**Task**
The word "will" marks the lines you need; copy each of them from the data.

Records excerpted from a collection

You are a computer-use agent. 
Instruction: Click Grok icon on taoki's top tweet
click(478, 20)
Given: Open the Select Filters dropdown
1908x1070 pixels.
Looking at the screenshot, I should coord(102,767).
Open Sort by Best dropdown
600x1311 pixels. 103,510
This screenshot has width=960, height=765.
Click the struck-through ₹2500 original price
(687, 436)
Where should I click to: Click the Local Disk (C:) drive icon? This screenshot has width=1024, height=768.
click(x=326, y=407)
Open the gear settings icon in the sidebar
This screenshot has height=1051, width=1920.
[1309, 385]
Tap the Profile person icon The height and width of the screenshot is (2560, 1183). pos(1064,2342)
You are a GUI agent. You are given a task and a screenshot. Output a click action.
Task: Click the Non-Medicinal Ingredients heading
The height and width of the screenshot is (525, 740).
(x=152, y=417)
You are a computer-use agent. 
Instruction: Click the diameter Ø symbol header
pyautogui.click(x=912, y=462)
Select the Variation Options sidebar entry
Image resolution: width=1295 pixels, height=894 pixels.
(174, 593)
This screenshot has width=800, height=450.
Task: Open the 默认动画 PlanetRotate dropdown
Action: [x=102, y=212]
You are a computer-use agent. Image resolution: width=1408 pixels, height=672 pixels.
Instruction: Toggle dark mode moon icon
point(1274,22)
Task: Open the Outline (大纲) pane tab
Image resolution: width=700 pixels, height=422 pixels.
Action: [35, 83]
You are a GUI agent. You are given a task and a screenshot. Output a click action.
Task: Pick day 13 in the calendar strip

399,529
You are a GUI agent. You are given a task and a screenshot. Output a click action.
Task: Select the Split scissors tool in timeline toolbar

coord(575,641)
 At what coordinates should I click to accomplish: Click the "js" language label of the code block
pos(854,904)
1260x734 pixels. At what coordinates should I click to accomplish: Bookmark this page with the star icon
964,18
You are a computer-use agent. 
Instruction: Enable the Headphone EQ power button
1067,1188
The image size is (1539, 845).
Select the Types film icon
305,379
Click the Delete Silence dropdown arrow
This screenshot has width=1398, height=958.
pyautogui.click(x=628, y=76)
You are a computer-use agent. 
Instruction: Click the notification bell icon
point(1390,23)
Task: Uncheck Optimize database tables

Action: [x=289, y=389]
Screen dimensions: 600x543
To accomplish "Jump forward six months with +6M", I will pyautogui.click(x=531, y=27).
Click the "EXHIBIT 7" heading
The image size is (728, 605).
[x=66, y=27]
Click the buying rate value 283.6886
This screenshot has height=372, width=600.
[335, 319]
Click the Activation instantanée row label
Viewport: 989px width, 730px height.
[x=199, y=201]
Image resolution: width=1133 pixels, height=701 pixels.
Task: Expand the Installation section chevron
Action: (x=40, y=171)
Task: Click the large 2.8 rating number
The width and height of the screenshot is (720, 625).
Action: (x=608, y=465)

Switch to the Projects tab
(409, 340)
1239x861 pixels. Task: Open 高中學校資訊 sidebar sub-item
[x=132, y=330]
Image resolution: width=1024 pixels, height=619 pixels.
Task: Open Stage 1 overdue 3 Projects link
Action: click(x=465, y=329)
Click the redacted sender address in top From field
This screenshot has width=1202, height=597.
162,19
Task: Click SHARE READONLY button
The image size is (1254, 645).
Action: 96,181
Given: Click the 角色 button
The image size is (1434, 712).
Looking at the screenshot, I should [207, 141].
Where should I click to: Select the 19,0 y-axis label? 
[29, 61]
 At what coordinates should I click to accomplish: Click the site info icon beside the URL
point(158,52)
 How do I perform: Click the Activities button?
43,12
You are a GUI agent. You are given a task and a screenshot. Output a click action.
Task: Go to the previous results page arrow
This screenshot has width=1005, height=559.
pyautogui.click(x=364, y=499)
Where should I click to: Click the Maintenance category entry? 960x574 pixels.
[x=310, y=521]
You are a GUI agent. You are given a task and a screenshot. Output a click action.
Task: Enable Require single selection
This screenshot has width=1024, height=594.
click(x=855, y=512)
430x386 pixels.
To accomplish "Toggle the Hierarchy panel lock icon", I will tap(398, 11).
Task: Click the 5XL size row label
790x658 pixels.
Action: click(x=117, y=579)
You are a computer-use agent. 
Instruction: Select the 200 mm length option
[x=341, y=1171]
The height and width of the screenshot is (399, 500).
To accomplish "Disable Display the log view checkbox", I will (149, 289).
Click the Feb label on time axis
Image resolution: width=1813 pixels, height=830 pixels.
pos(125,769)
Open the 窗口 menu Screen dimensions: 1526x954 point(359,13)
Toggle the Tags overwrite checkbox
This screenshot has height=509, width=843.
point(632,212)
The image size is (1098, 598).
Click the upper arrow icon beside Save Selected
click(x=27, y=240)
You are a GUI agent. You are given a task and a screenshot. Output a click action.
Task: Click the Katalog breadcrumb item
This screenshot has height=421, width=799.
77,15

**Answer box**
To accomplish "Jump forward six months with +6M", I will pyautogui.click(x=531, y=27).
To accomplish "Toggle the Hierarchy panel lock icon", I will tap(398, 11).
To accomplish "Disable Display the log view checkbox", I will (149, 289).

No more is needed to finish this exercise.